WHAT IS EXPECTED> Transcribe the records below exactly, leaving out any pictures.

Data excerpts>
|---|
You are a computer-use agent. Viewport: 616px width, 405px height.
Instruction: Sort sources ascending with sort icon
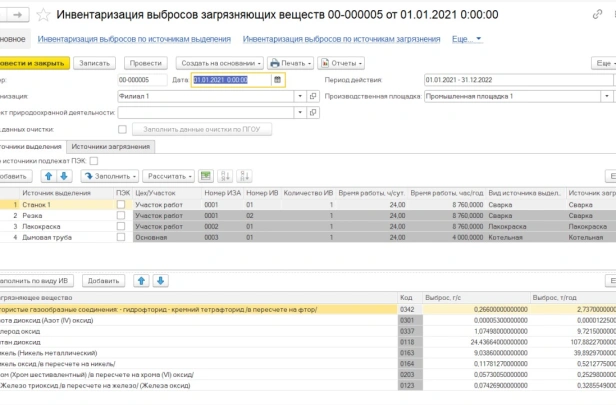(225, 176)
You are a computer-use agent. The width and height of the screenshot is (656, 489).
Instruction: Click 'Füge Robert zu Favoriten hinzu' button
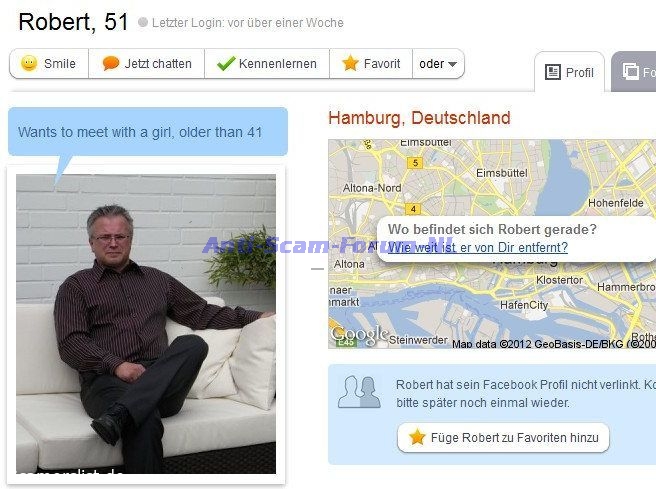point(503,438)
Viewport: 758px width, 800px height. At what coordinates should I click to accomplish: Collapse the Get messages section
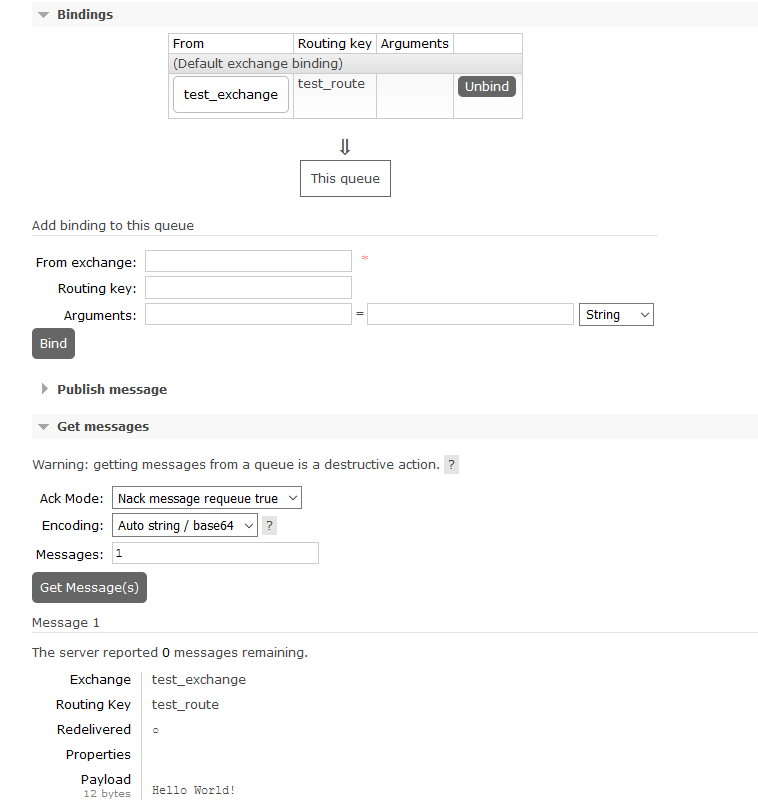(x=44, y=427)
|---|
EXERCISE OUTPUT>
You are a computer-use agent. Viewport: 616px width, 405px height.
Instruction: Sort sources ascending with sort icon
(225, 176)
You are a computer-use agent. The width and height of the screenshot is (656, 489).
Instruction: Click 'Füge Robert zu Favoriten hinzu' button
point(503,438)
Viewport: 758px width, 800px height. At what coordinates should I click to accomplish: Collapse the Get messages section
(x=44, y=427)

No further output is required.